To Africa for a Rose
by Emma Ellis
To Africa for a Rose is a forthcoming work of historical non-fiction spanning three generations of resilient colonial women in a tale of survival and transformation during the British Empire’s closing century. Their stories illuminate the contradictions of an era that continues to define our world today.
Honor, Patricia and Jeannine are respectively the wife, daughter and granddaughter of Australian Gallipoli veteran Frank Anderson. In 1925, he pitches the women into pioneering farm life in East Africa, prompted by his chance discovery of a China rosebush flourishing in the wilds of British-administered Tanganyika Territory (Tanzania), just as the British Empire reaches its zenith – and begins to unravel.
Honor: Honoria Ethel Anderson, née Hassell, 1893 - 1980
Patricia: Ethel Patricia Wright, née Anderson, 1918 - 2011
Jeannine: Monica Jeannine Cook, née Wright, 1944 -
Honor shows resourceful courage as she ventured into the unknown, ultimately finding the key to the family’s survival… Patricia holds the complex venture together in the wilds of Africa… Jeannine picks up the pieces as the dust settles.

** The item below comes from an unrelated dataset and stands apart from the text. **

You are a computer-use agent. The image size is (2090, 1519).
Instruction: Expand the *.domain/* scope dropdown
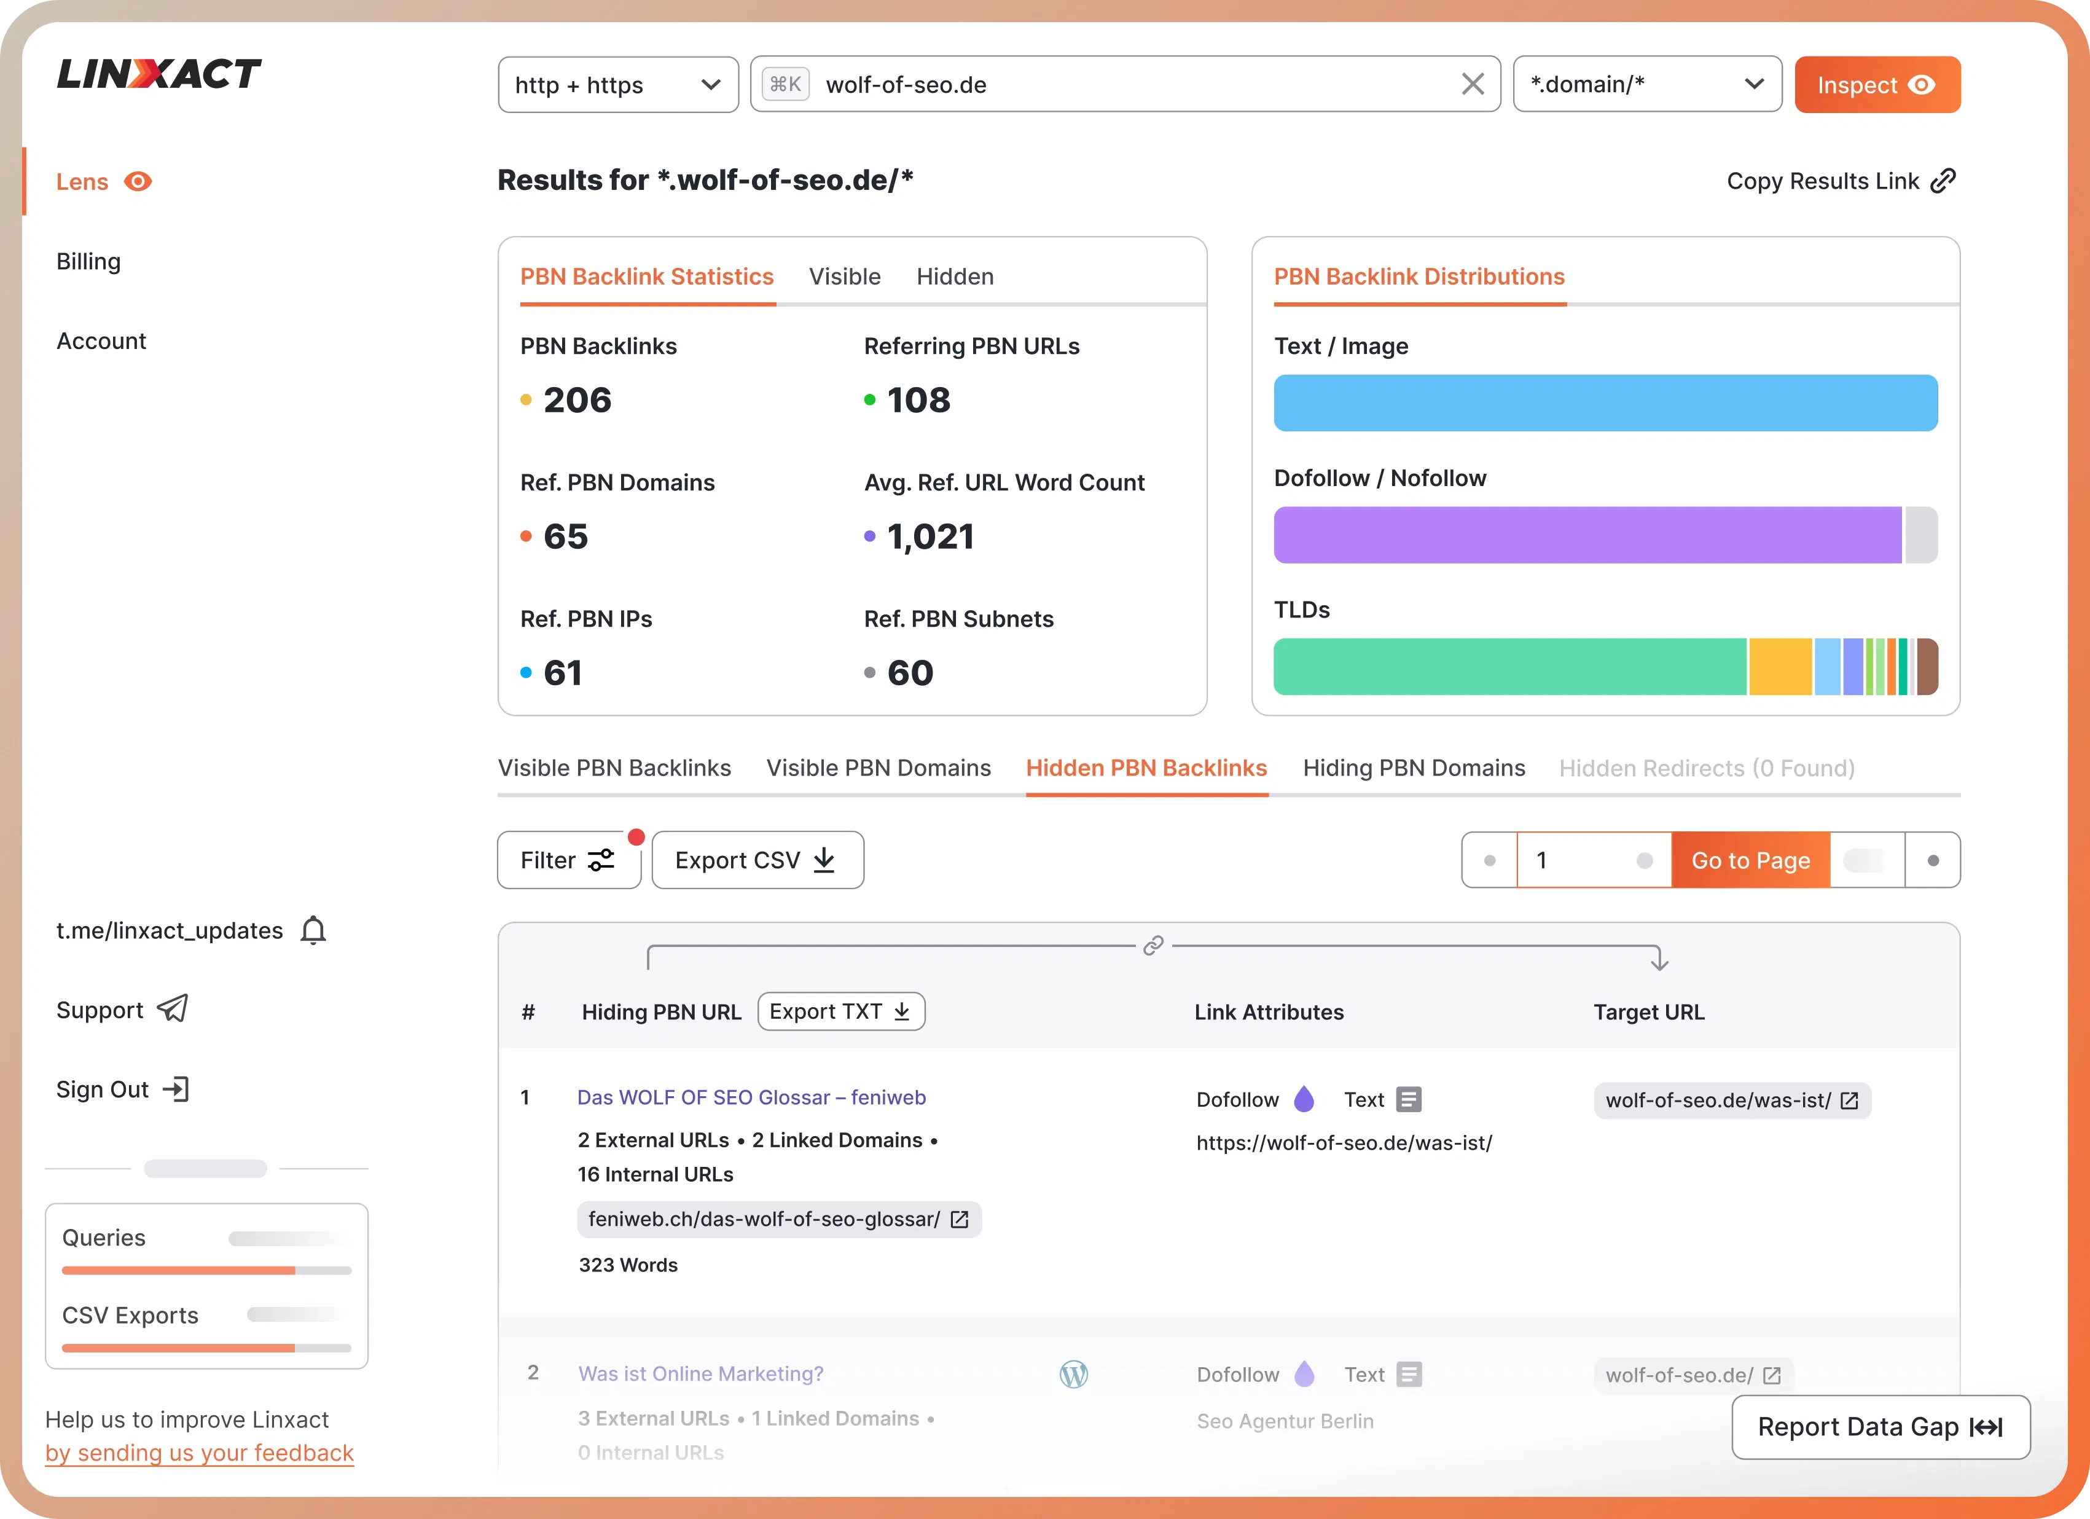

To Africa for a Rose is pending publication:
enquiries can be sent via the Contact page.
Frank Anderson,
1890-1960
Outline
Seeking a fresh start in 1925 after narrowly surviving World War One’s Gallipoli campaign and a shattering earthquake, Frank Anderson travels to East Africa where he discovers a China rosebush flowering improbably in a dry, remote wilderness. On this slender evidence of agricultural potential, he asks his wife, Honor, and their seven-year-old daughter, Patricia, to leave Western Australia and join him in establishing a farm named Rasharasha in wild bush. The family’s new home is located in the isolated Maasai highlands of Tanganyika Territory (Tanzania) between Mount Kilimanjaro and the Serengeti. It is miles from medical help, the only ‘neighbours’ the nomadic, warring Maasai people and the plentiful wild animals gracing the plains.
Drawing on a rare and previously unseen archive of family documents spanning more than a century and five continents (Europe, Australia, Asia, Africa and North America), this book charts how, behind the women’s daily acts of courage, lies a complex reality that ultimately determines their futures. From Australia to Africa, the family experiences a labyrinth of contradictions as human rights movements within the British Empire are entangled with rivalrous, often covert, Great Power politics. Although, at times, this taxes the women to breaking point, their stories are also of hope: of actions and events that reinforce civil rights, create opportunities for women and people of colour and stimulate efforts to conserve and protect the natural environment.
Dramatic events unfolding in To Africa for a Rose take place roughly from the 1870s to the 1970s.
Blending family story with wider historical events, the book first evokes early colonial life in Albany, (Western Australia) and moves to Gallipoli (Turkey) and Yokohama (Japan).
Then it moves to such East African locations as the safari town of Arusha, as well as the Serengeti Plains, Ngorongoro Crater and Mount Kilimanjaro. The main focus is Rasharasha, an isolated sloping valley near Arusha, Tanganyika (now Tanzania). The name, Rasharasha, means ‘light rain’ in Swahili, and in the Andersons’ time, ‘land of mists’. The story ultimately moves to Europe and the USA.
Much of the book is set in the context associated with East Africa’s personalities such as resident Denys Finch-Hatton (immortalised in Out of Africa) and visitor Ernest Hemingway (Green Hills of Africa, Snows of Kilimanjaro).
Frank Anderson and his family are revealed as people who faced survival through courage, new perspectives and transformation. Threaded through the story are those vital, yet often unacknowledged, roles often especially played by women who support others’ hopes and dreams.
This account of a way of life now long past reveals surprising facts about a period of history that not only still resonates but also defines the lives we live today.
Shown in the photograph is a rose similar to the one on which Frank Anderson risked his family’s future in 1925. Of ancient Chinese origins and known as ‘Old Blush’, it was fragrant and elegant, yet tenacious.
For the Anderson family, this rose symbolised how to grow, adapt and survive, even in radically changed circumstances.